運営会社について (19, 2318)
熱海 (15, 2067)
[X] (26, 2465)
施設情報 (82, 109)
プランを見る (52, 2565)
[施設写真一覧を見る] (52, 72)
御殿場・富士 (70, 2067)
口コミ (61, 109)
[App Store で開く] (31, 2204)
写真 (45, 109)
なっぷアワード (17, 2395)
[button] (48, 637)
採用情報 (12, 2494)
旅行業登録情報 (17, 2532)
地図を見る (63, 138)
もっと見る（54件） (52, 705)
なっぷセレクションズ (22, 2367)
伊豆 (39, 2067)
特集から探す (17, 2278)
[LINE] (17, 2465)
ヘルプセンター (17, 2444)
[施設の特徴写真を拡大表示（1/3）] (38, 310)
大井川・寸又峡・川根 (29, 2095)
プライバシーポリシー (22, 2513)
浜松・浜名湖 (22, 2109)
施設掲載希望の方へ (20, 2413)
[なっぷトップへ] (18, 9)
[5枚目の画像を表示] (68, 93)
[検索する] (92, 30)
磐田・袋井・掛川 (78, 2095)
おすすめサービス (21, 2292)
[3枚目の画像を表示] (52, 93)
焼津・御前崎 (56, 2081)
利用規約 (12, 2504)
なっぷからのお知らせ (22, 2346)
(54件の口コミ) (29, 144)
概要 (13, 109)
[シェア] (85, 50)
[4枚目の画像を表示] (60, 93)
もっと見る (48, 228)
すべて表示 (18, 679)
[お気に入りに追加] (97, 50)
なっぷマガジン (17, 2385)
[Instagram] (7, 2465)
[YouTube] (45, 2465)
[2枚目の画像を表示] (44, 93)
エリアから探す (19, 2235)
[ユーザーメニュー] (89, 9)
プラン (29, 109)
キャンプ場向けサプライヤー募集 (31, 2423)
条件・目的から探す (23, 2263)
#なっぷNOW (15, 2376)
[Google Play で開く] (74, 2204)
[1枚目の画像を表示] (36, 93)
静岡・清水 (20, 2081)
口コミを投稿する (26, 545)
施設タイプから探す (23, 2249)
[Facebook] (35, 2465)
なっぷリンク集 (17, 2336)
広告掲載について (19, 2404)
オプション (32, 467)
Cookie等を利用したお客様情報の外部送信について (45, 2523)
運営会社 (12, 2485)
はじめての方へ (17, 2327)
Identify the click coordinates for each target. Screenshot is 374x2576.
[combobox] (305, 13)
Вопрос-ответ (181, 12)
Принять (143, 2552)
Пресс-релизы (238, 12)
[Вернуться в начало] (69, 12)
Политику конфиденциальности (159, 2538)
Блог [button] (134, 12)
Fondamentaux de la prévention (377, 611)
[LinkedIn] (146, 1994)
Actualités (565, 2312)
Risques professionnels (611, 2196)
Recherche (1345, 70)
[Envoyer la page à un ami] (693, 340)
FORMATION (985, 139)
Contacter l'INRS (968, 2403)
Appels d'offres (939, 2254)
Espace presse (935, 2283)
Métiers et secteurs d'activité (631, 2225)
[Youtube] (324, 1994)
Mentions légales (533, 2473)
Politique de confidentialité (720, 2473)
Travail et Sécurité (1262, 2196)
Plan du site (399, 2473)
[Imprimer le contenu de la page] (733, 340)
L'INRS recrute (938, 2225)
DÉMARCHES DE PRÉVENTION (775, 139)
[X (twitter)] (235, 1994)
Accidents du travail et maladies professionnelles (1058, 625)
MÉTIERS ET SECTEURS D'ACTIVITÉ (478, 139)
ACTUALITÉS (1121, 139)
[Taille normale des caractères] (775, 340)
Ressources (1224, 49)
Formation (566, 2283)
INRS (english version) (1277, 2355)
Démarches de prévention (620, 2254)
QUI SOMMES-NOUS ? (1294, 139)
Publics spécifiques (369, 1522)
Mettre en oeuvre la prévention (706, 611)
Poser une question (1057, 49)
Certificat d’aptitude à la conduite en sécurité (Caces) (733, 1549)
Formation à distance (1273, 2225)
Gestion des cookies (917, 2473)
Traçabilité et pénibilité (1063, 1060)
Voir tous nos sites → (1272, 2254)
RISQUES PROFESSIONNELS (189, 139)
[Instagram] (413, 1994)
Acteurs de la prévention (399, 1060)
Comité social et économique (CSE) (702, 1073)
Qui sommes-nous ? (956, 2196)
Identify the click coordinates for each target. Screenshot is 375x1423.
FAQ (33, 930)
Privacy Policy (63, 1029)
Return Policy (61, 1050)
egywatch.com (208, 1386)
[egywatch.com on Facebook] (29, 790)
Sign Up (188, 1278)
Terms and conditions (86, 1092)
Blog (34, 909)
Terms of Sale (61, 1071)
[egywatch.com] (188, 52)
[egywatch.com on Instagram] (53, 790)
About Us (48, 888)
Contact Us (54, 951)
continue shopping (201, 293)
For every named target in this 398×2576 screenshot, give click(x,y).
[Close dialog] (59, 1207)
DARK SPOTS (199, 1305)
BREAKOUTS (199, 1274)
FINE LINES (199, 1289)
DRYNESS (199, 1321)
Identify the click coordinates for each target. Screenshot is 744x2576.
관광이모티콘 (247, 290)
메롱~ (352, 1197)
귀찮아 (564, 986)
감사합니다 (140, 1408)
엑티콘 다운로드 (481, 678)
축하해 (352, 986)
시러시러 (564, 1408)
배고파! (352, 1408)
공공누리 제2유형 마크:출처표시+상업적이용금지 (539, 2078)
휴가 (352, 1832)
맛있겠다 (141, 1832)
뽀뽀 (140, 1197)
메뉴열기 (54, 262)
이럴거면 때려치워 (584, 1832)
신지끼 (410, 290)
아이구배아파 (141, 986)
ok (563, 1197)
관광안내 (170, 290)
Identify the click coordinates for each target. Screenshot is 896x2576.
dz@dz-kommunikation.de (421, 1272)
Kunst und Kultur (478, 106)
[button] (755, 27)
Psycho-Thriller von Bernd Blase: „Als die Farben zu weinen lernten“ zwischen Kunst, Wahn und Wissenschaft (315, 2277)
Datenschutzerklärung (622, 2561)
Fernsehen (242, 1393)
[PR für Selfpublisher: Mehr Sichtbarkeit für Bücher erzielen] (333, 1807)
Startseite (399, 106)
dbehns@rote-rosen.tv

- _Task requirements_
Set down the entries above once more, verbatim.

- _Expected output_
運営会社について (19, 2318)
熱海 (15, 2067)
[X] (26, 2465)
施設情報 (82, 109)
プランを見る (52, 2565)
[施設写真一覧を見る] (52, 72)
御殿場・富士 (70, 2067)
口コミ (61, 109)
[App Store で開く] (31, 2204)
写真 (45, 109)
なっぷアワード (17, 2395)
[button] (48, 637)
採用情報 (12, 2494)
旅行業登録情報 (17, 2532)
地図を見る (63, 138)
もっと見る（54件） (52, 705)
なっぷセレクションズ (22, 2367)
伊豆 (39, 2067)
特集から探す (17, 2278)
[LINE] (17, 2465)
ヘルプセンター (17, 2444)
[施設の特徴写真を拡大表示（1/3）] (38, 310)
大井川・寸又峡・川根 (29, 2095)
プライバシーポリシー (22, 2513)
浜松・浜名湖 (22, 2109)
施設掲載希望の方へ (20, 2413)
[なっぷトップへ] (18, 9)
[5枚目の画像を表示] (68, 93)
[検索する] (92, 30)
磐田・袋井・掛川 (78, 2095)
おすすめサービス (21, 2292)
[3枚目の画像を表示] (52, 93)
焼津・御前崎 (56, 2081)
利用規約 (12, 2504)
なっぷからのお知らせ (22, 2346)
(54件の口コミ) (29, 144)
概要 (13, 109)
[シェア] (85, 50)
[4枚目の画像を表示] (60, 93)
もっと見る (48, 228)
すべて表示 (18, 679)
[お気に入りに追加] (97, 50)
なっぷマガジン (17, 2385)
[Instagram] (7, 2465)
[YouTube] (45, 2465)
[2枚目の画像を表示] (44, 93)
エリアから探す (19, 2235)
[ユーザーメニュー] (89, 9)
プラン (29, 109)
キャンプ場向けサプライヤー募集 (31, 2423)
条件・目的から探す (23, 2263)
#なっぷNOW (15, 2376)
[Google Play で開く] (74, 2204)
[1枚目の画像を表示] (36, 93)
静岡・清水 (20, 2081)
口コミを投稿する (26, 545)
施設タイプから探す (23, 2249)
[Facebook] (35, 2465)
なっぷリンク集 (17, 2336)
広告掲載について (19, 2404)
オプション (32, 467)
Cookie等を利用したお客様情報の外部送信について (45, 2523)
運営会社 (12, 2485)
はじめての方へ (17, 2327)
Identify the click coordinates for each target. Screenshot is 374x2576.
[combobox] (305, 13)
Вопрос-ответ (181, 12)
Принять (143, 2552)
Пресс-релизы (238, 12)
[Вернуться в начало] (69, 12)
Политику конфиденциальности (159, 2538)
Блог [button] (134, 12)
Fondamentaux de la prévention (377, 611)
[LinkedIn] (146, 1994)
Actualités (565, 2312)
Risques professionnels (611, 2196)
Recherche (1345, 70)
[Envoyer la page à un ami] (693, 340)
FORMATION (985, 139)
Contacter l'INRS (968, 2403)
Appels d'offres (939, 2254)
Espace presse (935, 2283)
Métiers et secteurs d'activité (631, 2225)
[Youtube] (324, 1994)
Mentions légales (533, 2473)
Politique de confidentialité (720, 2473)
Travail et Sécurité (1262, 2196)
Plan du site (399, 2473)
[Imprimer le contenu de la page] (733, 340)
L'INRS recrute (938, 2225)
DÉMARCHES DE PRÉVENTION (775, 139)
[X (twitter)] (235, 1994)
Accidents du travail et maladies professionnelles (1058, 625)
MÉTIERS ET SECTEURS D'ACTIVITÉ (478, 139)
ACTUALITÉS (1121, 139)
[Taille normale des caractères] (775, 340)
Ressources (1224, 49)
Formation (566, 2283)
INRS (english version) (1277, 2355)
Démarches de prévention (620, 2254)
QUI SOMMES-NOUS ? (1294, 139)
Publics spécifiques (369, 1522)
Mettre en oeuvre la prévention (706, 611)
Poser une question (1057, 49)
Certificat d’aptitude à la conduite en sécurité (Caces) (733, 1549)
Formation à distance (1273, 2225)
Gestion des cookies (917, 2473)
Traçabilité et pénibilité (1063, 1060)
Voir tous nos sites → (1272, 2254)
RISQUES PROFESSIONNELS (189, 139)
[Instagram] (413, 1994)
Acteurs de la prévention (399, 1060)
Comité social et économique (CSE) (702, 1073)
Qui sommes-nous ? (956, 2196)
Identify the click coordinates for each target. Screenshot is 375x1423.
FAQ (33, 930)
Privacy Policy (63, 1029)
Return Policy (61, 1050)
egywatch.com (208, 1386)
[egywatch.com on Facebook] (29, 790)
Sign Up (188, 1278)
Terms and conditions (86, 1092)
Blog (34, 909)
Terms of Sale (61, 1071)
[egywatch.com] (188, 52)
[egywatch.com on Instagram] (53, 790)
About Us (48, 888)
Contact Us (54, 951)
continue shopping (201, 293)
For every named target in this 398×2576 screenshot, give click(x,y).
[Close dialog] (59, 1207)
DARK SPOTS (199, 1305)
BREAKOUTS (199, 1274)
FINE LINES (199, 1289)
DRYNESS (199, 1321)
Identify the click coordinates for each target. Screenshot is 744x2576.
관광이모티콘 (247, 290)
메롱~ (352, 1197)
귀찮아 (564, 986)
감사합니다 (140, 1408)
엑티콘 다운로드 (481, 678)
축하해 (352, 986)
시러시러 (564, 1408)
배고파! (352, 1408)
공공누리 제2유형 마크:출처표시+상업적이용금지 (539, 2078)
휴가 (352, 1832)
맛있겠다 (141, 1832)
뽀뽀 (140, 1197)
메뉴열기 (54, 262)
이럴거면 때려치워 (584, 1832)
신지끼 (410, 290)
아이구배아파 (141, 986)
ok (563, 1197)
관광안내 (170, 290)
Identify the click coordinates for each target. Screenshot is 896x2576.
dz@dz-kommunikation.de (421, 1272)
Kunst und Kultur (478, 106)
[button] (755, 27)
Psycho-Thriller von Bernd Blase: „Als die Farben zu weinen lernten“ zwischen Kunst, Wahn und Wissenschaft (315, 2277)
Datenschutzerklärung (622, 2561)
Fernsehen (242, 1393)
[PR für Selfpublisher: Mehr Sichtbarkeit für Bücher erzielen] (333, 1807)
Startseite (399, 106)
dbehns@rote-rosen.tv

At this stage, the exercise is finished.